What to look for when you're deciding what to automate
After building a range of automations across different parts of the business, a few patterns become clear.
The easiest wins are recurring tasks with consistent inputs: reminders, reports, data that gets entered in one place and needs to appear somewhere else. If you're doing the same thing in the same order on the same day each week, that's a great automation candidate.
Look especially at any point where information moves from one person to another, or from one tool to another. That handoff is where things get forgotten, entered incorrectly, or delayed. Automating it removes the fragility.
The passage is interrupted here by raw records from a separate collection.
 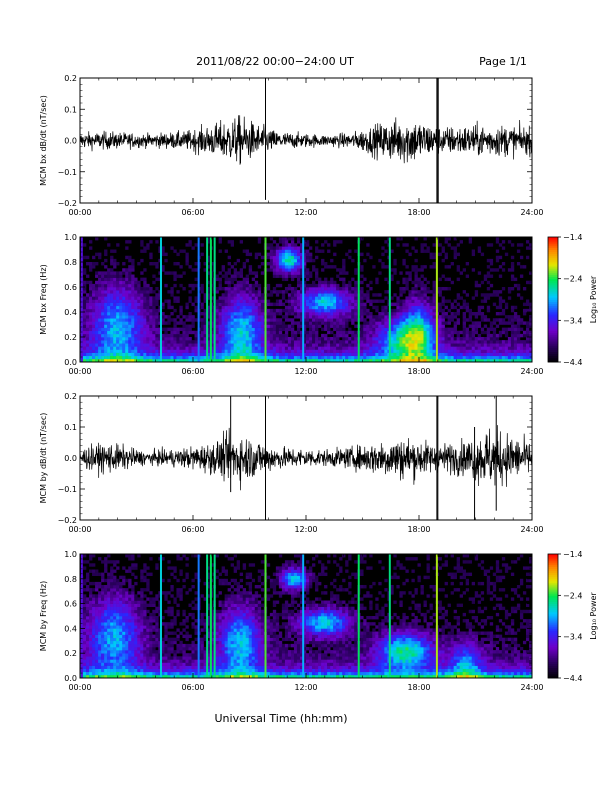 I want to click on colorbar-cell, so click(x=553, y=268).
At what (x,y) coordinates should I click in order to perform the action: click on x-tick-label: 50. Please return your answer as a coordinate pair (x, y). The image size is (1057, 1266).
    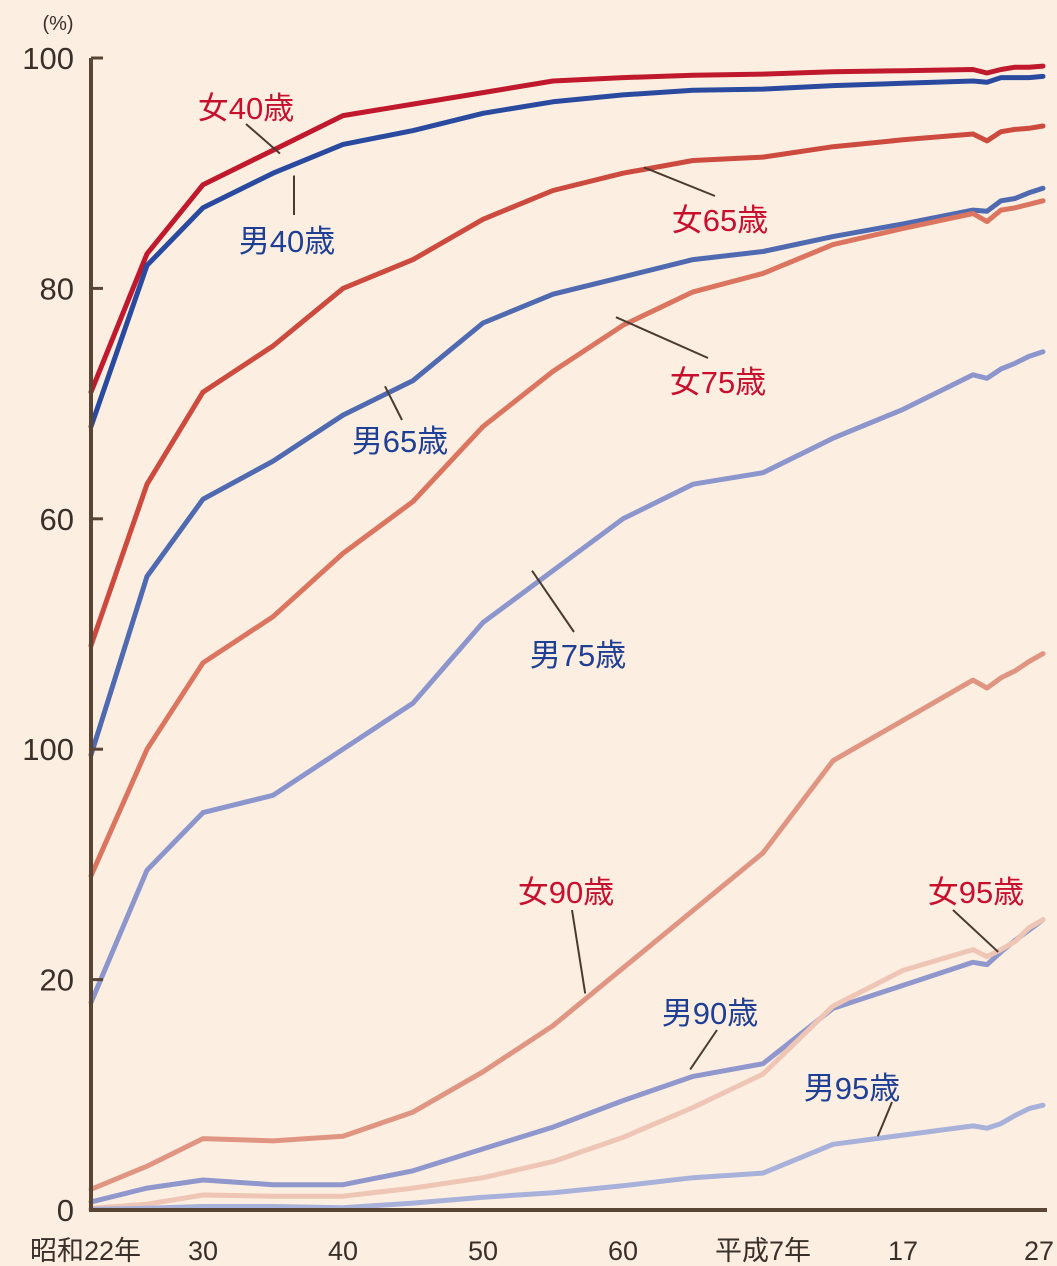
    Looking at the image, I should click on (483, 1251).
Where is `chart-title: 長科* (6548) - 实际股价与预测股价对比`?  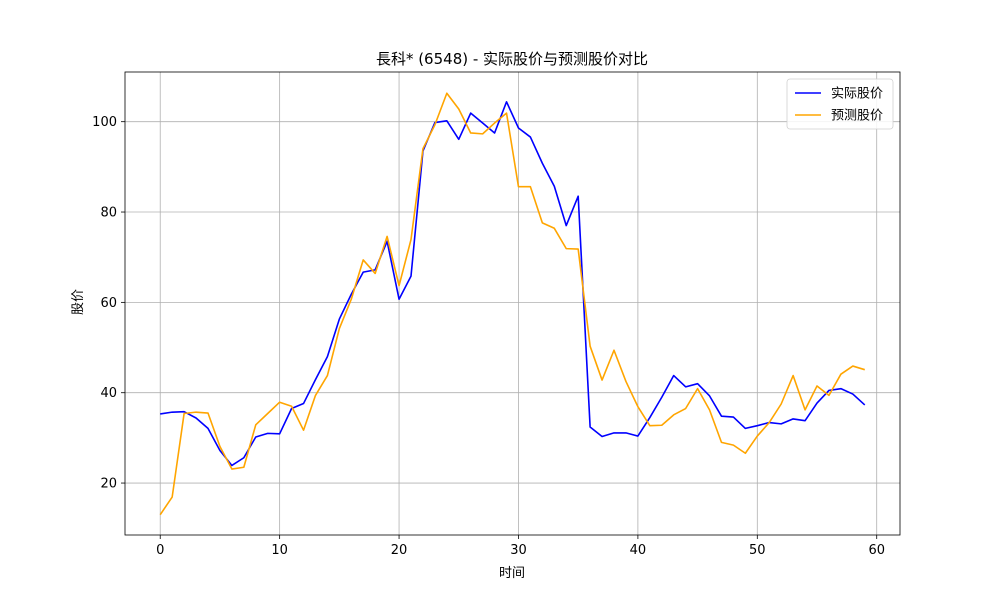 chart-title: 長科* (6548) - 实际股价与预测股价对比 is located at coordinates (512, 59).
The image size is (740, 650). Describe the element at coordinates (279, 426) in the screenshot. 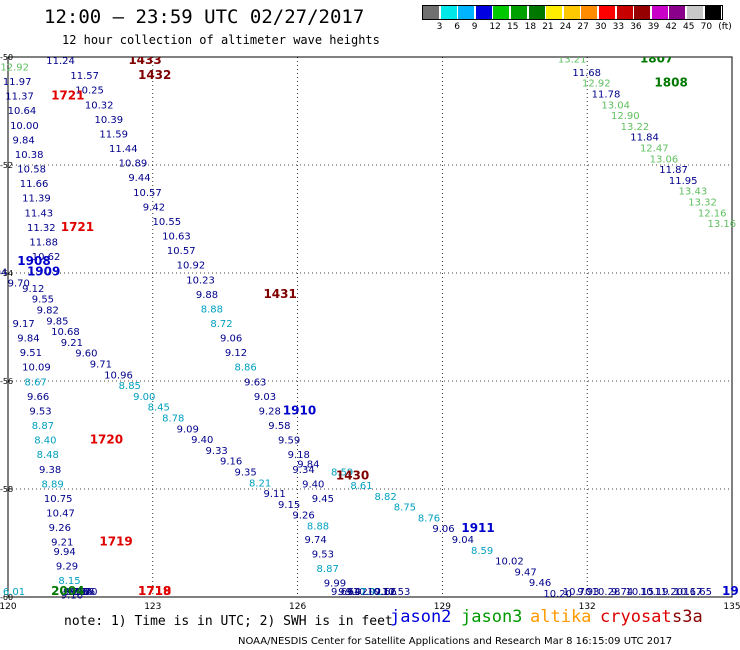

And if an automation isn't working quite right, it's worth asking whether you're in the right platform for that task before assuming the concept is wrong. The same automation can run more smoothly in a different tool, just because the native integrations are better.
Where to start
You don't need to build something complex to see results. Start with one task that happens on repeat and costs you a few minutes each time (or something that frustrates you every time you see it pop up!). Build something simple. and see how it feels when that task just happens without you. Then look for the next one.
You're not going to build a perfectly automated business overnight. But you will notice processes becoming a little less reliant on memory, manual effort, and things that could easily be missed.